Собрание сочинений в 9 т. Т. 8. Чаша Афродиты | страница 7



Справился с воспоминаниями и вдруг побежал, заторопился к уже виднеющейся станции, к ее строениям на краю дрянного, известного только по лагерям северного городишки, к станции, каких, будто без счета, похожих, раскидано по этой просторной и вечно нищей земле под распахом уж вовсе необъятных небес, осененных, не осененных ли Божьим промыслом, а скорее всего, не осененных, забытых.

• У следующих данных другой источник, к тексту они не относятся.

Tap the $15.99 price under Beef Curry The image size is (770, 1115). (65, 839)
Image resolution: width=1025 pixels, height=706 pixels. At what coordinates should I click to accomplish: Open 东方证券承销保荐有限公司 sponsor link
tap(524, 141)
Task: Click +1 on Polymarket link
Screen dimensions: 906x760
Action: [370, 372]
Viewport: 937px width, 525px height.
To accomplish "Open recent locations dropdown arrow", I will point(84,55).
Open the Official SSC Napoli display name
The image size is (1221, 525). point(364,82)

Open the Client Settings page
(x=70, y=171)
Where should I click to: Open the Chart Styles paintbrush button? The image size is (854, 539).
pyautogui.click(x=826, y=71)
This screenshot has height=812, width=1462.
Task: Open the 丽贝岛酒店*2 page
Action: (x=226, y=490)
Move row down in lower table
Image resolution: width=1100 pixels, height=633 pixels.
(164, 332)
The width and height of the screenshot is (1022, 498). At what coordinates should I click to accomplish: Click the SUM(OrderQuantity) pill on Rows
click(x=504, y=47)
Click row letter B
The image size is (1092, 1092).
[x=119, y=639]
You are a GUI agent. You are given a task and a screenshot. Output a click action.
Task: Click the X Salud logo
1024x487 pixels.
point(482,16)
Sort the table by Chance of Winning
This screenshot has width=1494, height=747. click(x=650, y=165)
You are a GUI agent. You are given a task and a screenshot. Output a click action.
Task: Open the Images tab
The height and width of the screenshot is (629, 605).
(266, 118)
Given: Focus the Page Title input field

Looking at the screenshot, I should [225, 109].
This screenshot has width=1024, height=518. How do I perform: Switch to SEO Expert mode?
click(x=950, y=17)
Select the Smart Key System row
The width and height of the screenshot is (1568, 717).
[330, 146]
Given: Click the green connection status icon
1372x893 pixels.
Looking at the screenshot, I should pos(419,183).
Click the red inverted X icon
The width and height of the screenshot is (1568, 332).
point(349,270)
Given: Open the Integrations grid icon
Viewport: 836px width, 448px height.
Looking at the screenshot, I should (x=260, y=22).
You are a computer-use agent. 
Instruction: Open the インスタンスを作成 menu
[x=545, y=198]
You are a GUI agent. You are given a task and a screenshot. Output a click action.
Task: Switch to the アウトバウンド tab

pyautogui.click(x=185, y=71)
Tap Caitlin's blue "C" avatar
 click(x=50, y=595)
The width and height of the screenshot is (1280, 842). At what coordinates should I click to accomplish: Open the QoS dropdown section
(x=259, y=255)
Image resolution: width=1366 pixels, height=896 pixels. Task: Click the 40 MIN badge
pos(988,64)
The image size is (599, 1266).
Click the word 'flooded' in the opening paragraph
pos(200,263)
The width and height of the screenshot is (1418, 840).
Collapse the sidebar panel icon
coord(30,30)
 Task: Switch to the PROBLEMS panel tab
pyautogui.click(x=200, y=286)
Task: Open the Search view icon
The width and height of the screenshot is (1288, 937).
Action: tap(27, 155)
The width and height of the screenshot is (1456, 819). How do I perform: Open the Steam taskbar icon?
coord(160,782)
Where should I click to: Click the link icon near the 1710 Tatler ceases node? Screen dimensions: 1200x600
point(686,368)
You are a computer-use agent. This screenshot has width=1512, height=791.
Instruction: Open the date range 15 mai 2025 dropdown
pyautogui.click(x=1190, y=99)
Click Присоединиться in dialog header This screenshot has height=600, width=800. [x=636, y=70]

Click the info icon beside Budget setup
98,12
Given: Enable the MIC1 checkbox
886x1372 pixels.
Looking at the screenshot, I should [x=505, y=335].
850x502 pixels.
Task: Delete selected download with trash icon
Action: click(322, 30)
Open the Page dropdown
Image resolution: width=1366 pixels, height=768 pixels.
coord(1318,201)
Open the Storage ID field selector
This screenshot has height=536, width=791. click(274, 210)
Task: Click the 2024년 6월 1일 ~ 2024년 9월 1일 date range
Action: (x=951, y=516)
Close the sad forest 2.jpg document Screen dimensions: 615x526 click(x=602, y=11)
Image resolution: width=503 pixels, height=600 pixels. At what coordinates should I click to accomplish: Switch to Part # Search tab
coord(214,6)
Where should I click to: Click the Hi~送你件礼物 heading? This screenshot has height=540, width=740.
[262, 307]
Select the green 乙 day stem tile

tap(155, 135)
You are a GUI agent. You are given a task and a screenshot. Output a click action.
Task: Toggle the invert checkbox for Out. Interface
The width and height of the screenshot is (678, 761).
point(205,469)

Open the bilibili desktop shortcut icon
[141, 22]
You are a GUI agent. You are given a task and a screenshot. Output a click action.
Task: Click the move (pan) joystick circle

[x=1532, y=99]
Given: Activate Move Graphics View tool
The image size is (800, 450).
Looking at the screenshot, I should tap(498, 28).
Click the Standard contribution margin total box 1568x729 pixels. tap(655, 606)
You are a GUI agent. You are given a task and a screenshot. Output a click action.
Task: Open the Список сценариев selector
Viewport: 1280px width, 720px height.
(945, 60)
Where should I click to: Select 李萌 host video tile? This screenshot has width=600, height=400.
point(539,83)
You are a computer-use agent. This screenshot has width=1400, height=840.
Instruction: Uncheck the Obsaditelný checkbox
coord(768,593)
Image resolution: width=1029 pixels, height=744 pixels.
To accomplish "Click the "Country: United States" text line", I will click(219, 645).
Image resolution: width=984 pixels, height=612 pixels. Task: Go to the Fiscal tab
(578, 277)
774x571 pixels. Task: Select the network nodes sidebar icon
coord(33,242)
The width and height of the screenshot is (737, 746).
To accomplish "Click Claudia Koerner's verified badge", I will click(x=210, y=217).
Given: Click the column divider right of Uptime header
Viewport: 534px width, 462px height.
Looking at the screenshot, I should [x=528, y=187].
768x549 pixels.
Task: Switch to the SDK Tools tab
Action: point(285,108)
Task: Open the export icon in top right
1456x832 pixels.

Когда добрался до станции прежде всего в глаза ударило:

«Ба-бы! Женщины! Девки! Девчонки! Живые! Настоящие!» И на старух словно бы даже гляделось. Жен-щи-ны! Ба-бы?! — их было удивительно, невыносимо много. Будто ими одними была заселена земля и покрыт этот перрон с беленой полосой по краю платформы и лосные, грязные лавки вдоль здания станции. Хлопающие двери впускали и выталкивали тоже девок, женщин, старух, а больше всего девок с нежными лицами, светловолосых и черненьких, крашеных и простеньких, обыкновенных. Как я по ним стосковался, по одному только их виду! Мужики тут тоже были, но не воспринимались, взгляд мой на них не останавливался, глаза бы на них не глядели! Мужики опаршивели за эти нескончаемые годы, потому что всюду и везде ТАМ были они, их лица, рожи, одежда, табак, вонь, въевшаяся во все и навечно, как вечный мат, лагерный говор, давно привычный уху, и зэковская эта, хуже звериной, злоба.

А баб не видели, годами. О них старались не травить душу. Слово это «баба» как-то отстранялось. Того, кто много о них трепал, быстро остужали. Там никто не называл их женщинами. А если и говорилось, всегда как бы пре-зираючи и в воспоминаниях-рассказах было одно: как там какую-то «Маньку» зажал, засадил ей, «втер». Иных воспоминаний будто не полагалось.

ЖЕНЩИНЫ… Глаз отдыхал, распускался на них, ловил их мягкие, не такие совсем, как у мужиков, движения, вбирал их ноги, платки, волосы, юбки, невыносимо обтягивающие их сладко круглые, выпирающие задницы, где с особой тоской примечались врезавшиеся в тело валики и резинки их штанов. Глядя на них и представляя все их запретное, почувствовал неукротимое поднимающее движение, сопряженное с томливой, ноющей безысходностью, сосущей сердце, вымогающей душу. Чтоб сбить это, я заторопился на станцию, — надо было еще купить билет, убедиться-узнать, когда поезд, хотя расписание знал из лагеря наизусть, а главное, отдохнуть от этой невыносимости, когда жало мошонку, давило внизу живота, будто по нужде, а вовсе не потому…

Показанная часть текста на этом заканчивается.